The companies in this project will be rated by impak and the project will be able to benefit, to some extent, from the work of integrating impact companies undertaken by impak since 2018. This new entity has no obligation to the holders of impak Coins, but as impak Finance is one of its shareholders, it will try to recognize the commitment of the ICO participants to the extent possible and in any form. For its part, impak is canceling the impak Coins and removing them from its financial statement. 

Could some decisions have been taken differently? Probably. Could the discontent and lack of communication with the impak community have been avoided? Perhaps. The fact is that we never stopped thinking about the platform and its community and we are deeply disappointed to have to abandon the project. 

 

The common thread

Through these many difficult moments, the common thread of our journey, the one that motivated employees to work for reduced pay, the one that made us never stop wanting to move forward, the one that succeeded in keeping a resilient and united team of die-hards together, is the conviction that we are holding an impact rating methodology in our hands that can really change the economic paradigm at the root of the environmental and social crises we are going through. To quote Diane Berard one last time, “This is what a company’s journey looks like, beyond press releases. “

Thus, with a sustainable business model, a relatively stable cash flow in the short term, and sustainable finance finally taking off, impak is proud to be able to pursue its mission: to help economic players make informed responsible choices by rating the positive and negative, social and environmental impact of companies. It is true that the players have changed, but the core of the company remains the same and this is what a company with a mission must do. 

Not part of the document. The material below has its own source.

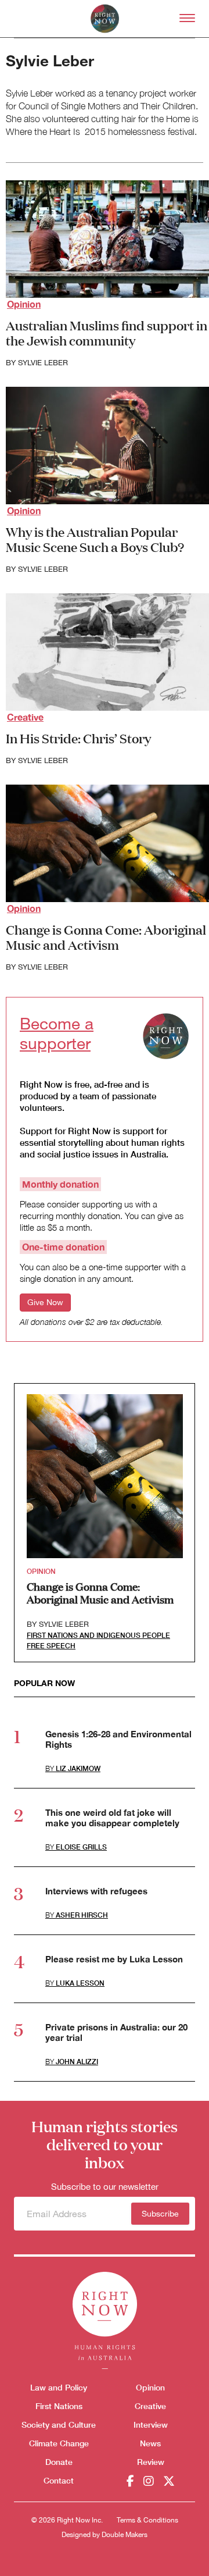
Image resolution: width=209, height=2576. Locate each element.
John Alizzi (77, 2061)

The world’s first regulated ICO

The idea of an ICO to fund the project came from a startup funding conference held in Toronto in the spring of 2017. At the time, crypto-currencies, particularly Bitcoin and Ethereum, were the objects of great speculative fervor, and new crypto-currency offerings through ICOs were attracting dizzying amounts of money. These ICOs, for the most part, were launched from places where there was no regulatory framework protecting investors, making the deals easy to execute, to their detriment.

We wanted to offer an ICO that was different from the others to our community, that respected securities regulations. Thus, we approached the AMF with our project to define an exceptional regulatory framework, in the absence of specific regulations on ICOs. Several months later, we were granted permission to proceed, as long as the purchase process obeyed well-established rules that followed almost in its entirety the requirements of an exempt market offering. The Impak Coin would be the subject of an investment contract similar to those of a private placement, i.e. it would contain the same clauses as contracts governing high-risk and illiquid investments. 

Therefore, we had to : (i) formulate our White Paper in the form of an Offering Memorandum, a common explanatory document for private placements, which framed the purchase of MPK as a method of financing a project (and not as an equity investment in the company itself); (ii) establish a procedure for verifying the identity of investors; (iii) include in the purchase process questions on general knowledge relating to investments and crypto-currencies, as well as investment objectives; (iv) establish controls on the amounts invested based on the financial situation of the investors; and most importantly, (iv) include a form about the recognition of the risks inherent in this type of investment. The purchase process we developed protected investors by ensuring that the amounts invested were appropriate for their financial situation.

The buying path would also deter speculators. The value of the Impak Coin would not vary according to supply and demand on a public exchange platform. It would vary according to the economic activity on the marketplace we were going to build.

ICO result: 2,266 investors, $1.4m to start the project. The funds raised were much lower than other unregulated ICOs, but we were the first in North America to successfully complete a securities law-compliant ICO. So that’s when the work began.